• Text for analysis
With three neuromodulators now available, it is probable worthwhile to take this opportunity to discuss the possible place of each in the physician's aesthetic toolbox.

I have considerable experience using Botox for aesthetic purposes, having started doing so in 1991, eleven years prior to its official FDA-approval for this purpose. Throughout that time, from time to time, I have encountered individuals who had at first responded well to treatment, but who, after two or more prior treatments, demonstrated either no response, weaker response or shorter duration of response.

The medical literature estimates the development of antibodies in the range of 3%-13%. However, it seems that even among those with proven antibody formation few actually demonstrate any significant loss of responsivity to further treatments. This of course does not rule out that some may indeed do so and this fits my own experience in twenty-one years of injecting Botox for dynamic wrinkles.

• Dataset entries

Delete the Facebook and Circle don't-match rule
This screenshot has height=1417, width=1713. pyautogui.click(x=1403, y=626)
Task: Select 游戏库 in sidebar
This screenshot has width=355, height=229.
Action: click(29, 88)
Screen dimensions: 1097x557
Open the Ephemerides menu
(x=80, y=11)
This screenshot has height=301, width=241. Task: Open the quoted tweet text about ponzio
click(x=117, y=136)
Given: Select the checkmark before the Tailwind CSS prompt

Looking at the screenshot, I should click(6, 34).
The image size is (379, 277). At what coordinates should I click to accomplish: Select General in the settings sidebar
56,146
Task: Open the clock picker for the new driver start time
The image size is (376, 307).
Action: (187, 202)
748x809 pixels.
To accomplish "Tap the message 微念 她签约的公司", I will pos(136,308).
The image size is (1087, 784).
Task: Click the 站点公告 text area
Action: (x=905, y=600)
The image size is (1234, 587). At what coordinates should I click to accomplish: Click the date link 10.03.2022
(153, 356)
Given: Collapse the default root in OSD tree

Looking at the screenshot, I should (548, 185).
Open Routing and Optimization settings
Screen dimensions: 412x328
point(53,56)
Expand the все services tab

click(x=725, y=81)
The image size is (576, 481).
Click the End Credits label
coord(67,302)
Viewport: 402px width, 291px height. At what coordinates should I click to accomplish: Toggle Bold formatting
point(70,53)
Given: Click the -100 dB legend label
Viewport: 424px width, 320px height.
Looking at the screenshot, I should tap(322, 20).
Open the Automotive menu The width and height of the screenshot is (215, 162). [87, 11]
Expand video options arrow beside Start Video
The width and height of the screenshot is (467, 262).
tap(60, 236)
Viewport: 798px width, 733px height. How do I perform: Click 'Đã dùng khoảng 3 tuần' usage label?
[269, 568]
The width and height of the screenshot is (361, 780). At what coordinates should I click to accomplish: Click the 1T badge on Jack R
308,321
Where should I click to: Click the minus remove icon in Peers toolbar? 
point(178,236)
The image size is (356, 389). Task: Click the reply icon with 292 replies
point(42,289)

• Work task A
Using the text on neuromodulators, substitute "clinician's" for "physician's" and write out the passage that begins at "With three neuromodulators" and stops after "duration of response.".
• Work task B
According to the text on neuromodulators, in what year did the writer begin using Botox for aesthetic purposes?

• Final answer A
With three neuromodulators now available, it is probable worthwhile to take this opportunity to discuss the possible place of each in the clinician's aesthetic toolbox.

I have considerable experience using Botox for aesthetic purposes, having started doing so in 1991, eleven years prior to its official FDA-approval for this purpose. Throughout that time, from time to time, I have encountered individuals who had at first responded well to treatment, but who, after two or more prior treatments, demonstrated either no response, weaker response or shorter duration of response.

• Final answer B
1991